======== Extracted information ========

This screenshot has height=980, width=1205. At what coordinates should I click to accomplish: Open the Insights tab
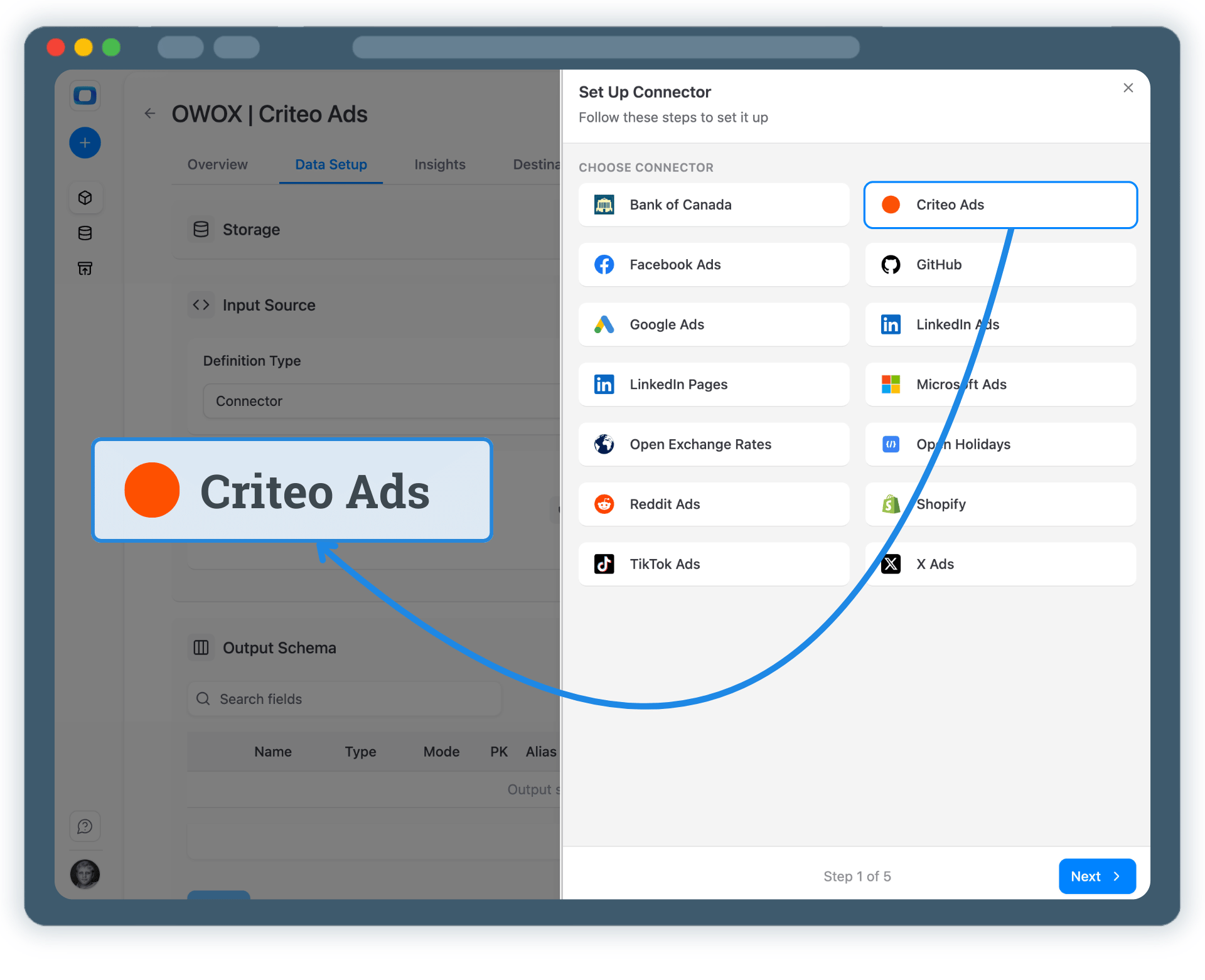(439, 164)
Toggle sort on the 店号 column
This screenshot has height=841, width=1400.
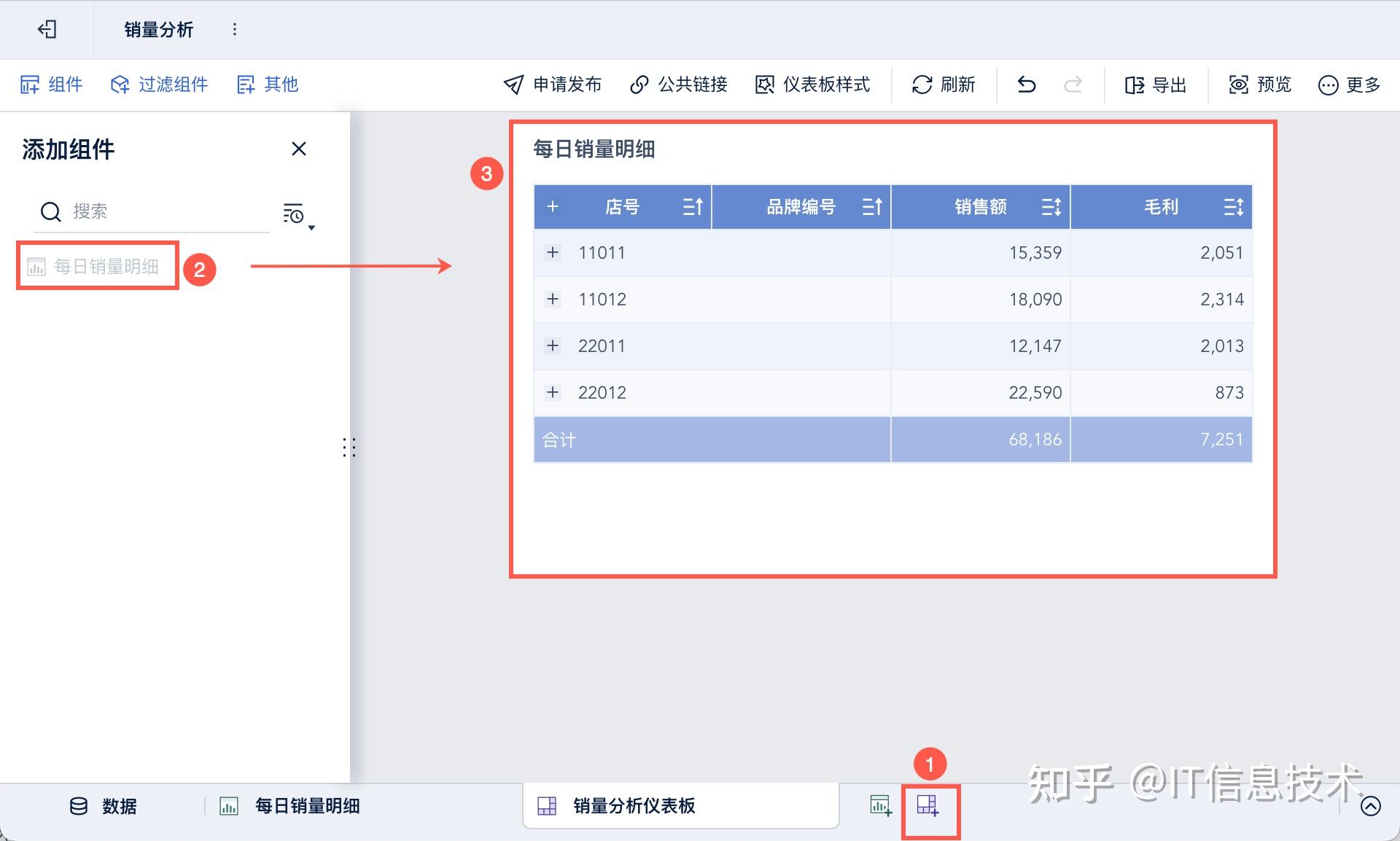pos(692,207)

========

> [Problem to work on]
Copy the records shown above in their entirety and exactly; images are to be left out.

> [Solved exercise]
This screenshot has height=980, width=1205. At what coordinates should I click to accomplish: Open the Insights tab
(439, 164)
Toggle sort on the 店号 column
This screenshot has height=841, width=1400.
pos(692,207)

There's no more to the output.